Tensor is an important concept in many scientific fields, such as mathematics, physics, signal processing, and computer vision, to name just a few. In mathematics, a tensor is an algebraic object that describes a multilinear relationship between sets of algebraic objectives related to a vector space in a meaningful way (see a Wikipedia description: https://en.wikipedia.org/wiki/Tensor). There are many types of tensors, including scalars, vectors, matrices, and higher-order tensors. Strictly speaking, scalars, vectors, and matrices are the simplest tensors, as we do not use the “tensor” concept to mention them.

Figure 1. Illustration of scalar, vector, matrix, and third-order tensor. If one use the concept of dth-order tensor, then d=1 refers to the vector, d=2 refers to the matrix, and d=3 refers to third-order tensor.

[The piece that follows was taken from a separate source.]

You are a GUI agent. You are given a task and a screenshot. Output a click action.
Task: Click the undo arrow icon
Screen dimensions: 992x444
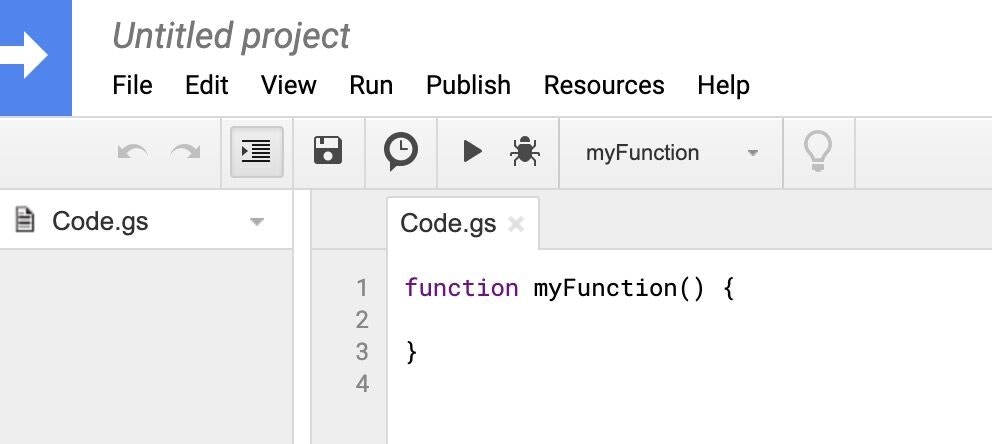pos(133,152)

As shown in Figure 1, each small cubic indicates a certain entry. In general, vector can represent a list of entries (usually in a column), and matrix can represent a table of entries with rows and columns. By contrast, a higher-order tensor (e.g., third-order tensor) may be represented as a multidimensional array with multiple indices. In what follows, we introduce the components of third-order tensors — including entries, fibers, and slices — via the use of some intuitive illustrations.

Components of Third-Order Tensors

Although the tensor concept what we mention in this story is seemingly different from both vector and matrix, it is not hard to describe the tensor as a…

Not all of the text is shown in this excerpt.